Immersive artwork examples


Particles and fluid dynamics, physics and graphics explorations, interactive installations ~ projects @ epok.tech, Olta, Shelton Fleming, Finastra, Sibos

A progressive series of experiments and projects that explore and develop creative tools to express the dynamic motions of fluids and other physical phenomena of nature – developing tools and concepts core to my creative practice.

Initially I advanced my work on simulation and graphics of particles in emergent natural phenomena, from the previous artwork Tendrils, into a new creative tool *gl-gpgpu*.

I was then commissioned by the new-media interactive arts platform Olta to develop those tools into a new NFT series of interactive artworks – the resulting series of editions, Peer into the Flow, explores flowing forms and dynamic systems of millions of flowing particles, interacting naturally with your look and touch via natural AI head-tracking interaction, published as a series of NFT artworks on Olta and OpenSea to evolve with their on-chain context, and was featured in articles and exhibitions.

Shelton Fleming commissioned me to develop real-time interactive visuals for the Finastra installation at Sibos conference in Beijing – a large-scale real-time 2D fluid simulation of millions of particles, responding to visitors’ natural motions via webcam, letting them reveal text and imagery which gradually dissolve into particles swept away in the flow. This phase made use of my *glsl-optical-flow* tool to infer people’s natural motions, which affect the fluid motion and reveal text and imagery constructed from particles fixed in place, that gradually dissolve back into the flow – I led the visual and motion design and development with explorative prototypes, built comprehensive controls, and created custom animations to fade smoothly between various text and imagery, one receding and dissolving into the background, then the next emerging to replace it.

This work progressed further into my gl-mpm physics simulation tool for fluid-dynamics, a key component towards my upcoming interactive digital artwork and installation, Locus. My work on MPM furthers my art practice’s ongoing deep explorations of natural phenomena and dynamics of forms of matter; through R&D, insights, and creative applications, and assisted by generous input and guidance from prominent MPM academic Raymond Yun Fei PhD.

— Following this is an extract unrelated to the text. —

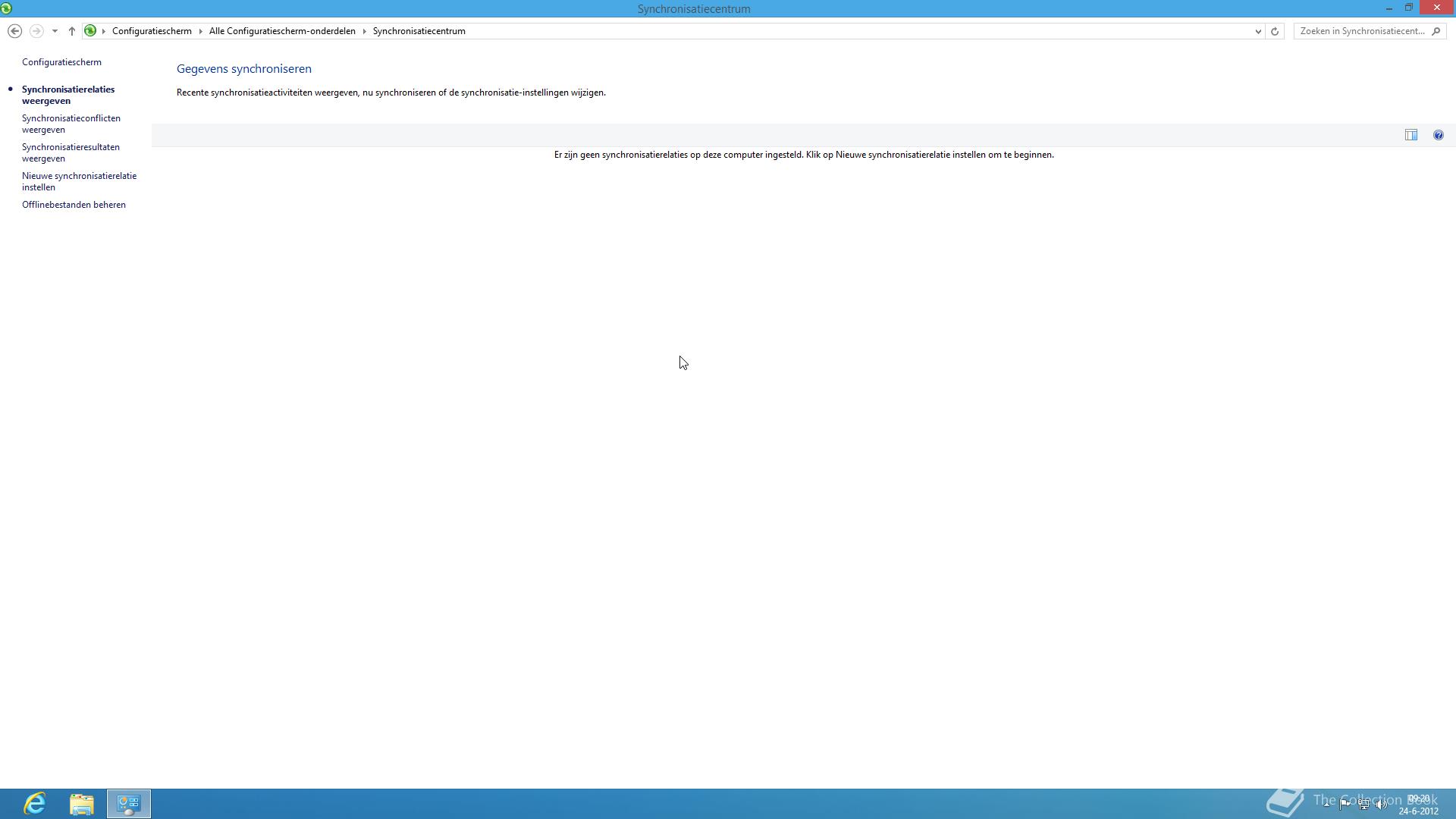The width and height of the screenshot is (1456, 819).
Task: Open Nieuwe synchronisatierelatie instellen link
Action: [79, 181]
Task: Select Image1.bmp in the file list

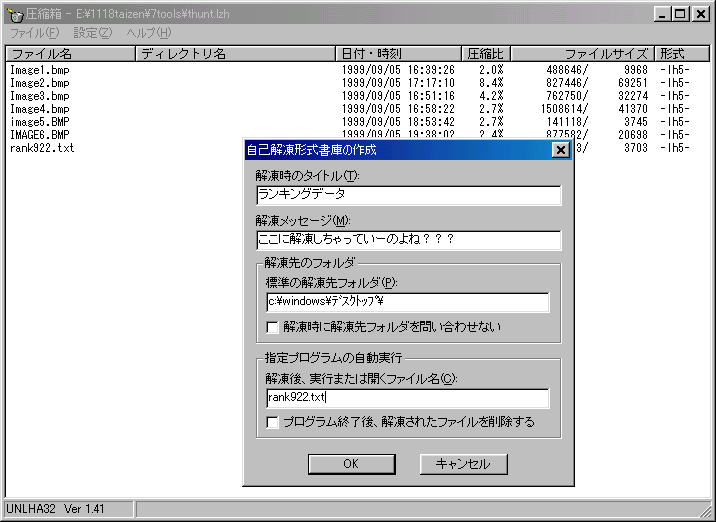Action: click(x=39, y=70)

Finally, Olta and ***Arweave*** commissioned me to create an interactive artwork installation, for exhibition at Arweave Day 2025 conference in Berlin – with complete creative freedom, responding to their communal interaction and collaboration themes. This artwork connects people with each other across time through gestures, an emergent collaboration co-creating the artwork – integrating past and new elements into a novel creative interaction and discourse between audiences and artwork. The fluid flows with your motions, your hand is a print made of solid particles; occasionally trails of other handprints appear, shadows left by those before you – if your hand touches theirs before they dissolve, your handprint is traced into the artwork, another shadow for a future person to touch. Together, hands connect across the artwork, as you respond to each others’ gestures in a discourse.